I don't believe this is possible unless political democracy is expanded into economic democracy, unless democracy is intensified so that it rests upon workplace and neighborhood democracy. Of course, decisions of locally elected and controlled councils would have to be coordinated regionally and globally, but ultimate power must be local. To make such democracy a real possibility ownership must be reconceived as shared social ownership—not private or state ownership—experience has taught us what can go wrong with those, and laws must be reformulated to make this possible. The key idea of social ownership is that each generation receives the Earth and productive equipment from the collective social labor of prior generations. Social ownership means that each generation has what ancient lawyers called usufruct, a right to enjoy the current fruits, of this collective wealth. But it also has the right and duty to democratically control the management of the local workplaces and farms in the context of regional, national and international plans that respects human rights at regional, national, and international levels and the rights of nature.

The Principles of Unitarian Universalism already say that Unitarian Universalists "affirm and promote…the use of the democratic process within our congregations and in society at large." Why not take more seriously the last four words of this principle—"in society at large"—and ask ourselves what high-intensity democracy might mean. It would certainly be quite different from low-intensity democracy, the contest of shadow puppets, that we currently experience in state and national elections every two or four years.


1. (Nashville, TN: Thomas Nelson, 2007). For those interested in checking the accuracy of my quotations or paraphrases, references to pages or (short) chapters from this book are given in parentheses. In order to avoid attributing inconsistency to McLaren, we must understand "Revolution" in the subtitle of his book as a fundamentally nonviolent change. This is not what he has in mind when he later refers to the "Revolution"-centered framing story adopted by first-century Jewish Zealots.

2. McLaren's interpretation of the New Testament evidence concerning the actual views of Jesus seems to me within the general ballpark of opinions on this topic held by scholars who have devoted their careers to reconstructing the message of the historical Jesus. For instance, he is clearly aware of the work of John Dominic Crossan, author of The Historical Jesus (1991) and Jesus: a Revolutionary Biography (1994; rpt. 2009), and a leading figure in the Jesus Seminar.

3. These include the United Nation's Millennium Development Goals of the UN, the Copenhagen Consensus on the top 10 global problems, and Rick Warren's Peace Plan. (McLaren, 46-48)

4. McLaren has an understandable tendency to overstate somewhat the leverage that a concentration on this factor gives us. See note 6, below.

5. Drawing on work by Catholic theologian Thomas Beaudoin. After Purity: Contesting Theocapitalism and The church: defender of theocapitalism?.
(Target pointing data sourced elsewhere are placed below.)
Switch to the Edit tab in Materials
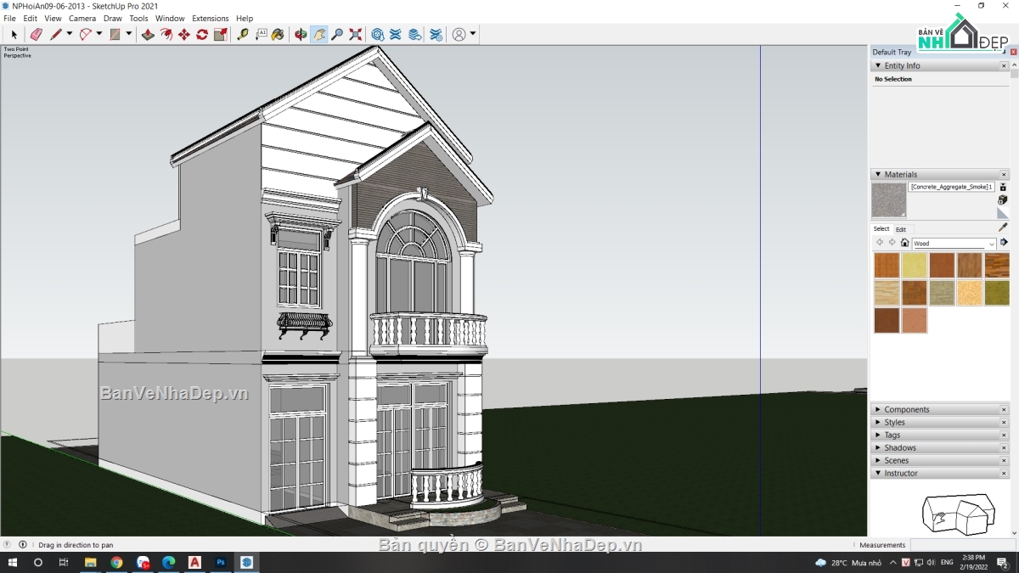Image resolution: width=1019 pixels, height=573 pixels. pos(901,229)
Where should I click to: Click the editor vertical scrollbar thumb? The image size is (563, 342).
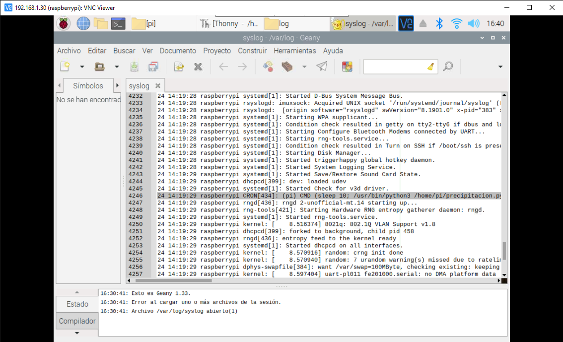[x=504, y=251]
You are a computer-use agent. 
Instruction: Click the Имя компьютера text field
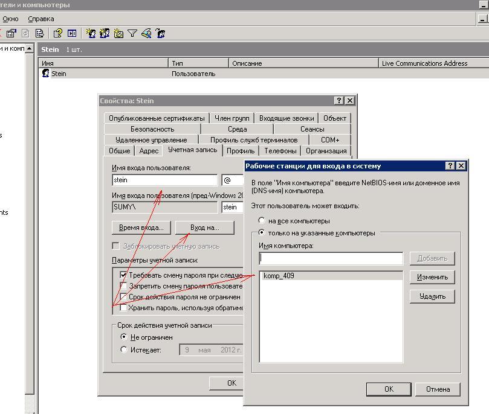[x=331, y=258]
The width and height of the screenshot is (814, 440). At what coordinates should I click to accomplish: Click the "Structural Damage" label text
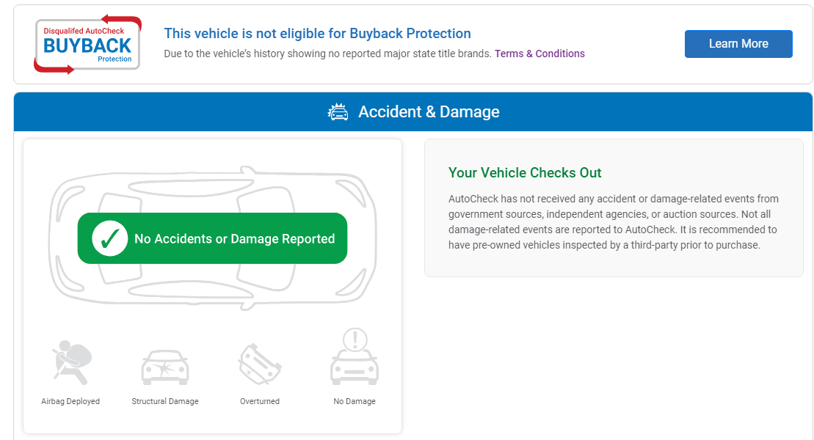tap(165, 402)

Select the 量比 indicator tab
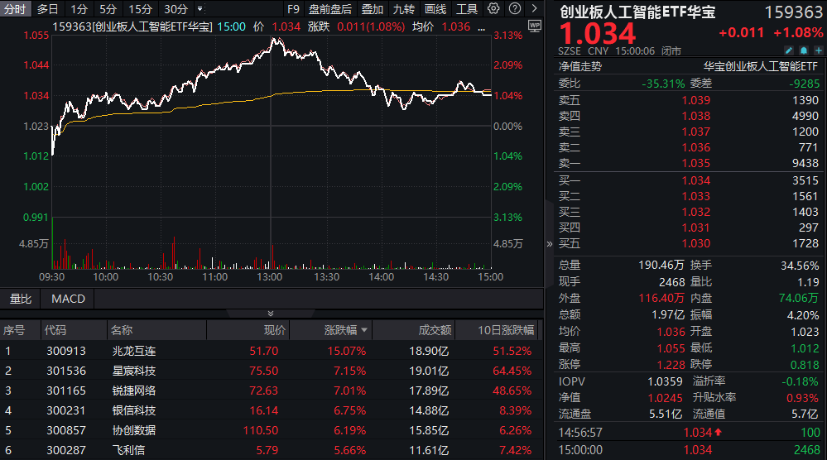click(x=21, y=299)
6. In making the framing story (or Religion) central, and so, presumably, pivotal, McLaren joins a long line of reformers that underestimate the relative independence of social, economic, and legal institutions from the discourse of intellectuals and others who operate largely in the realm of ideas, a category which includes theologians and preachers as well as college professors in the humanities and social sciences and pundits in the media—a category that includes McLaren as well as myself. I am far from denying the importance of the Framing Story, but the capital system is "organic" in the sense that its parts express and reinforce each other in very subtle ways; the mostly unconscious habits (and Freudian complexes?) of people who operate in the economy of this system would provide a basis for regenerating the now-dominant Framing Story should the current chattering classes themselves suddenly fall silent. Those habits can be changed to the extent that the actual social relations of production and governance change. A new Framing Story (or perhaps a new set of framing stories) that blends a perspective centered on radical generosity with modern revolutionary ideas of social ownership and high intensity democracy can help pave the way for those changes but it cannot be substituted for them.